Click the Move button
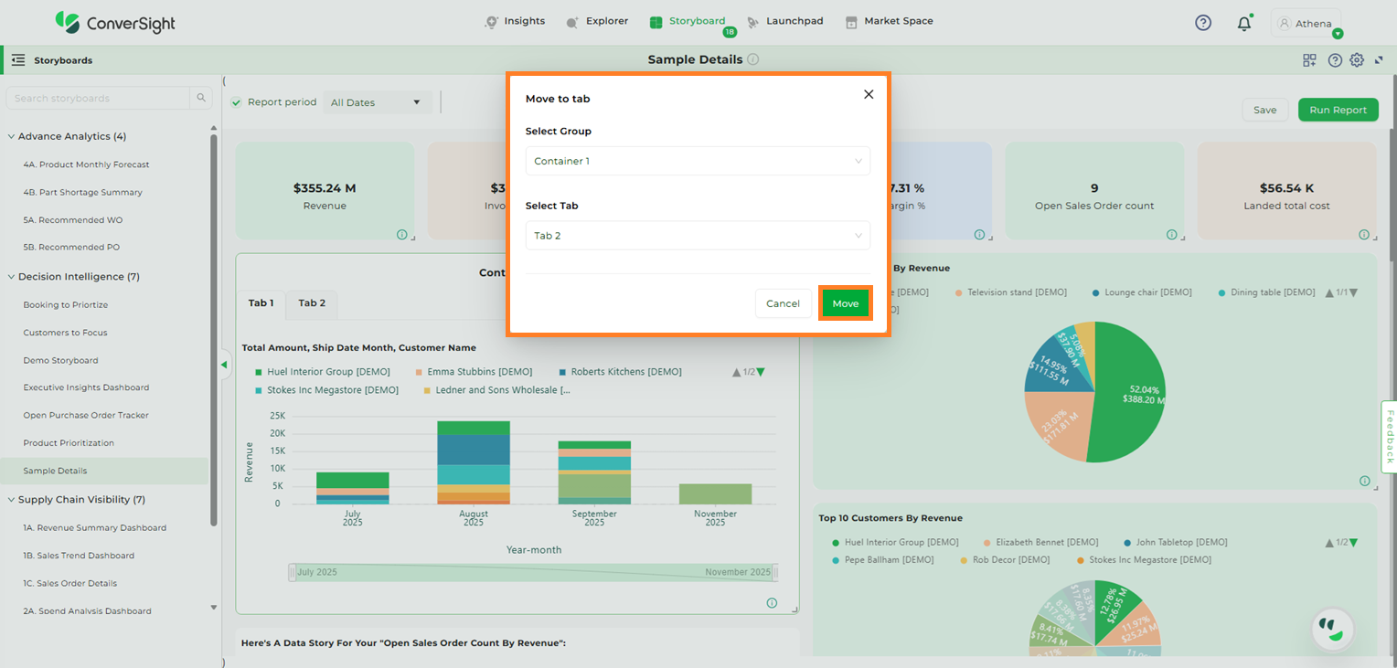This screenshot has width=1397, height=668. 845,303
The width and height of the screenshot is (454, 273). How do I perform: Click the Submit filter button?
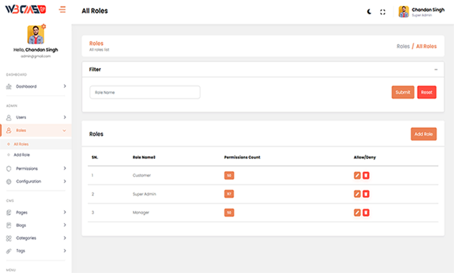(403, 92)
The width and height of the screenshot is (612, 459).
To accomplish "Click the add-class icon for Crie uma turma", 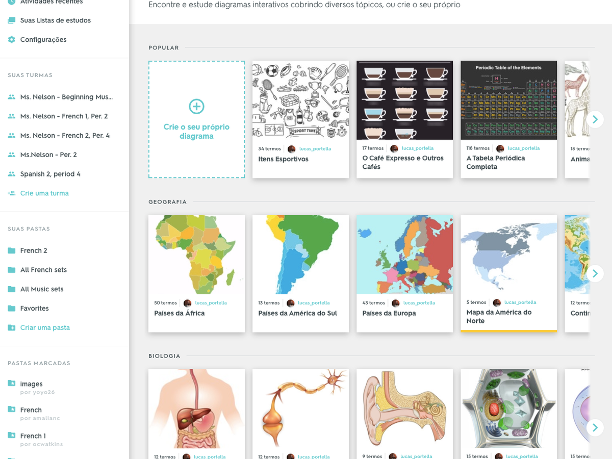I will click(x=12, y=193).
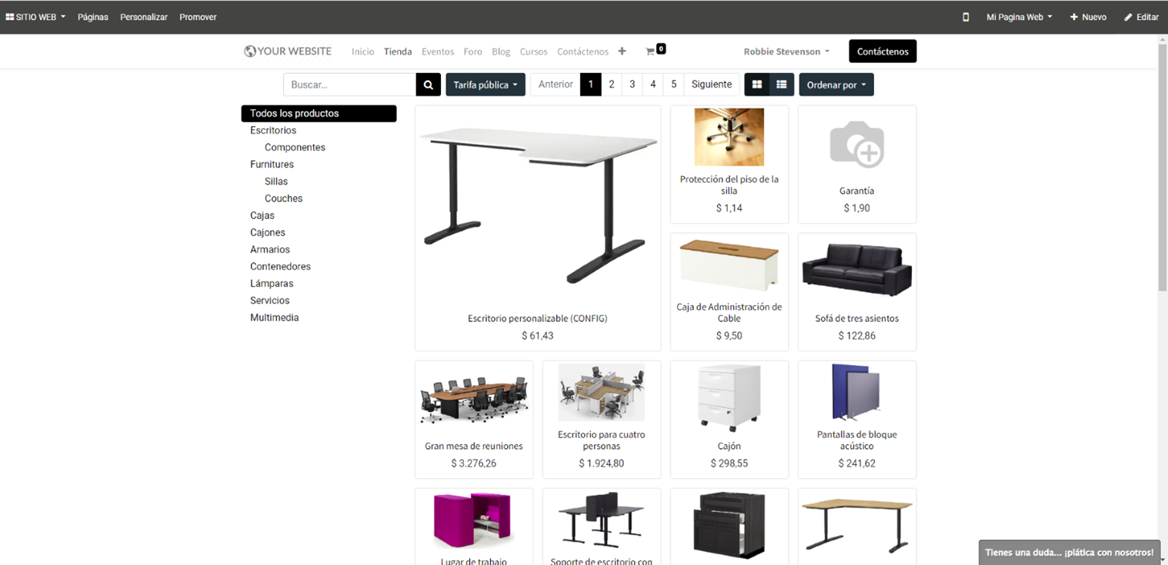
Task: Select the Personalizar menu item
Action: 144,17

···

**TASK STATEMENT:**
Retype the entries above exactly, starting at their first line and ending with the line that holds "The width and height of the screenshot is (612, 459)."; pictures stay out.

**RESPONSE TO THE TASK:**
Click the Move button
This screenshot has width=1397, height=668. 845,303
The width and height of the screenshot is (454, 273). How do I perform: Click the Submit filter button?
(403, 92)
The width and height of the screenshot is (612, 459).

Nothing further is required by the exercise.